### TEXT SECTION
# Barnes Bullets



## Centerfire (Jan 13, 2006)

Looking for experience from other reloaders on the all copper Barnes bullets. I am looking at loads for the 243 Win and 270 Win. 
What is your experience - and how is the accuracy. 
Being copper are they the same length as the equal weight lead counterpart?

Not sure if I am comfortable with 80 grain in 243 for deer - is there a reason they do not have a 95 or 100 grain.


----------



## Savage260 (Oct 21, 2007)

Centerfire, there are a good number of threads on here about Barnes bullets, and mostly about the TSX from what I have read. Go back and check some of the older pages if you get a chance.

As far as the TSX, if that is what you are looking to shoot, I load them in my 25-06, 7mm rem, 30-06, and now just starting in my 6mm. I have found them to shoot sub moa at 100yds. You do have to take some time with them and find the right load and seating depth.

The 85gr TSX in .243 should be more than enough to quickly and cleanly put a deer down. If they perform as well as the other TSX you will have no problem. I am guessing the 85gr TSX will do as well as any other 100gr bullet out of the .243. In fact I am going to be using my new 6mm to take one of my deer this year, and I am sure I will be using the 85gr TSX to do it.



> Being copper are they the same length as the equal weight lead counterpart?


According to Barnes video the bullets are the same length. From what I have seen in the bullets I have loaded, the Barnes bullets are always longer.


----------



## Plainsman (Jul 30, 2003)

Yes, the bullets are longer. If they make heavy bullets for caliber most rifles will not have fast enough twist to stabilize them. However, that's one of the great things about Barnes bullets. They hold together well, penetrate well, and over all an 85 gr from a 243 I think will outperform any standard 100 gr out there.


----------



## Centerfire (Jan 13, 2006)

Thanks for the info guys - I got my answers

Now off to buy some


----------



## Savage260 (Oct 21, 2007)

> Yes, the bullets are longer. If they make heavy bullets for caliber most rifles will not have fast enough twist to stabilize them.


Plainsman, have you seen the Barnes video? I think it was called "Bullet Myths Busted" I had to laugh, that was one of they "myths" they busted. It said that their bullets were not longer for cal than other types at the same weight. I went straight to my gun room after I saw that and checked them against all the other bullets I have loaded. The Barnes were all longer than the others of the same weight, and some were even longer than others that weighed more! Kinda strange that the video would say that.


----------



## Plainsman (Jul 30, 2003)

No I have not seen the video, but if they want to blow their credability over something that small, oh well. It's impossible for a metal of lesser density to not have more volume. When restricted to the same caliber they have to be longer.
The important thing to remember is they take up some of your case room, hence bring up your pressure if you put the same amount of powder in your favorite load.


----------



## bryan_huber (Aug 3, 2008)

that movie is on youtube.com.


----------



## handirifle (Jan 27, 2009)

Nosler makes a 90gr guilding metal bullet for the 6mm, in the Etip design. They had some yesterday, but are out of stock now.

http://www.midwayusa.com/viewProduct/?p ... ber=179647

You can still order them from Nosler though, just $1 more.

http://www.nosler.com/index.php?p=11&b=5&s=140

My Savage does not like the 85gr TSX.


----------

### RECORDED INFORMATION
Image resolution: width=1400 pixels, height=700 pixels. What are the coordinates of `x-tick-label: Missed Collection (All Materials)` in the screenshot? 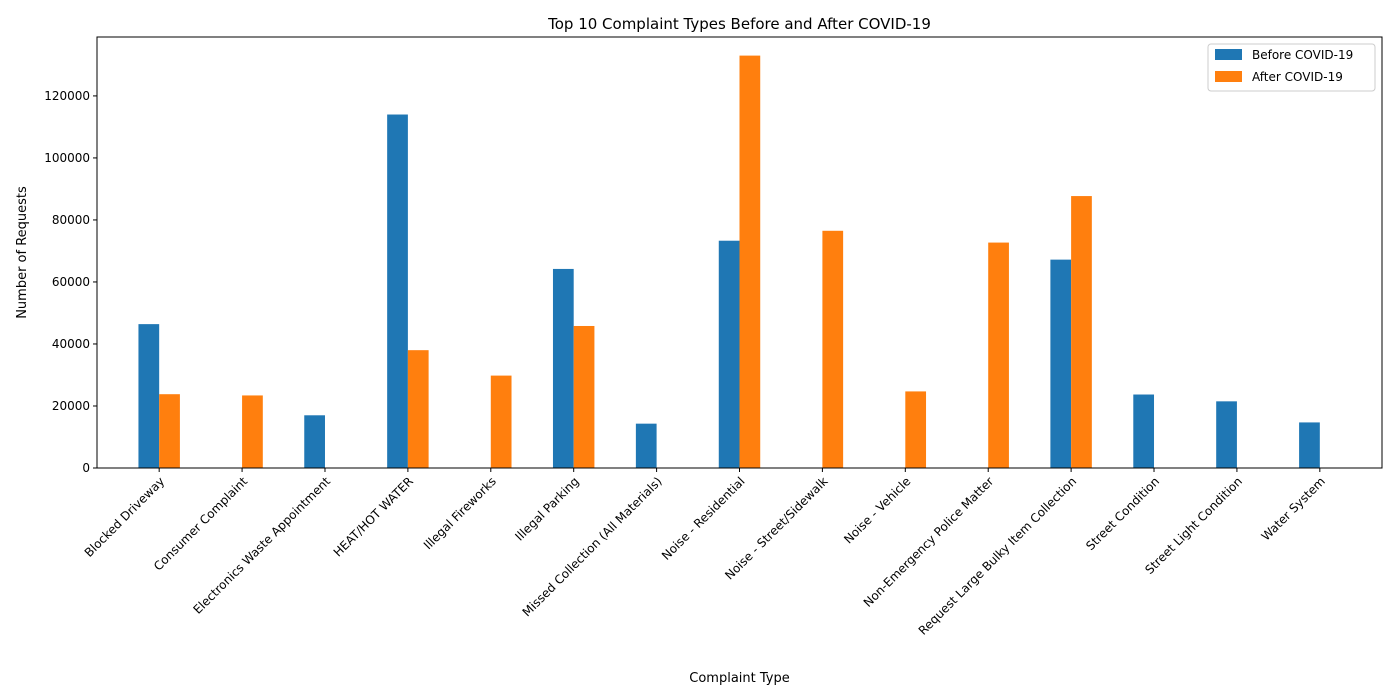 It's located at (592, 546).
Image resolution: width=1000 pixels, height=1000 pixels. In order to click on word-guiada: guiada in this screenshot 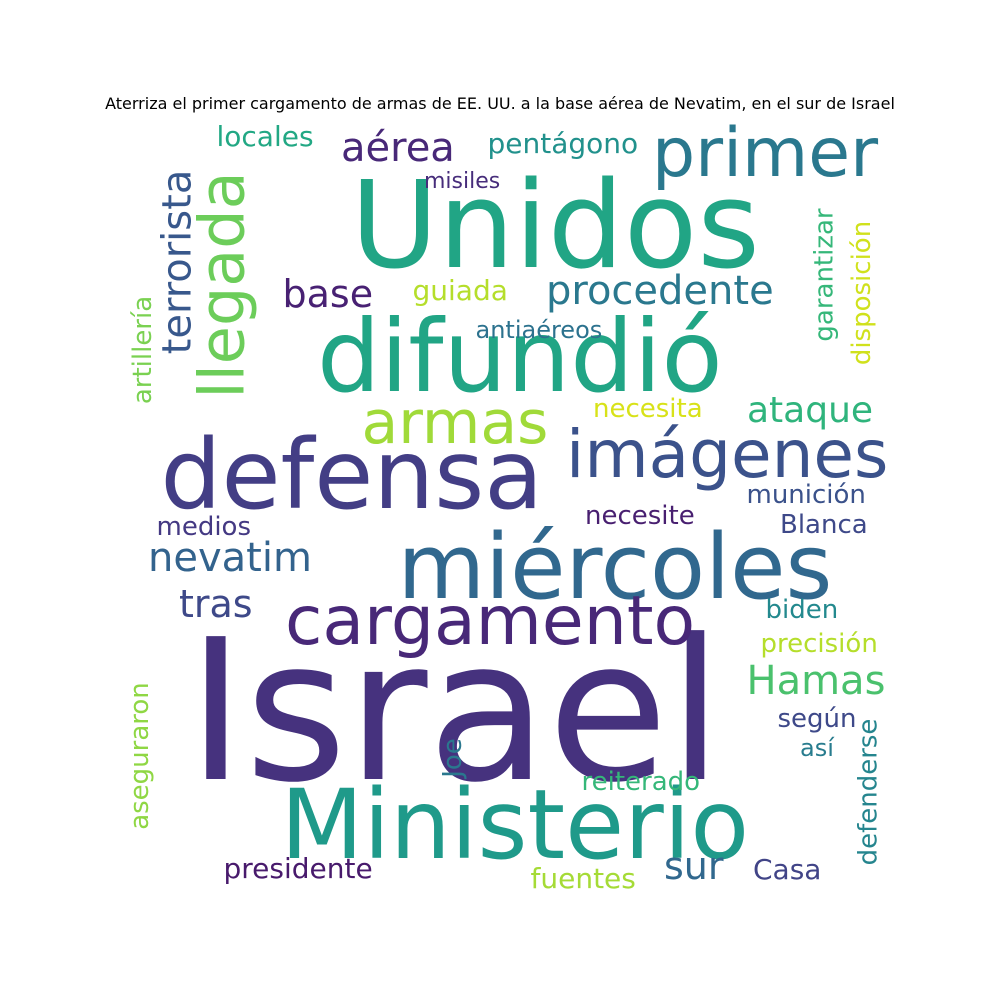, I will do `click(460, 290)`.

### WHAT THE TASK REQUIRES
Decide whether each statement agrees with the thread on Barnes bullets, and answer yes or no, quoting the words from the thread that settle it. 1. Savage260 found that the Barnes bullets he had loaded were longer than other bullets of the same weight. 2. Plainsman has watched the Barnes video. 3. handirifle's Savage shoots the 85gr TSX well.

### EXERCISE RESULT
1. Yes: "The Barnes were all longer than the others of the same weight"
2. No: "No I have not seen the video"
3. No: "My Savage does not like the 85gr TSX."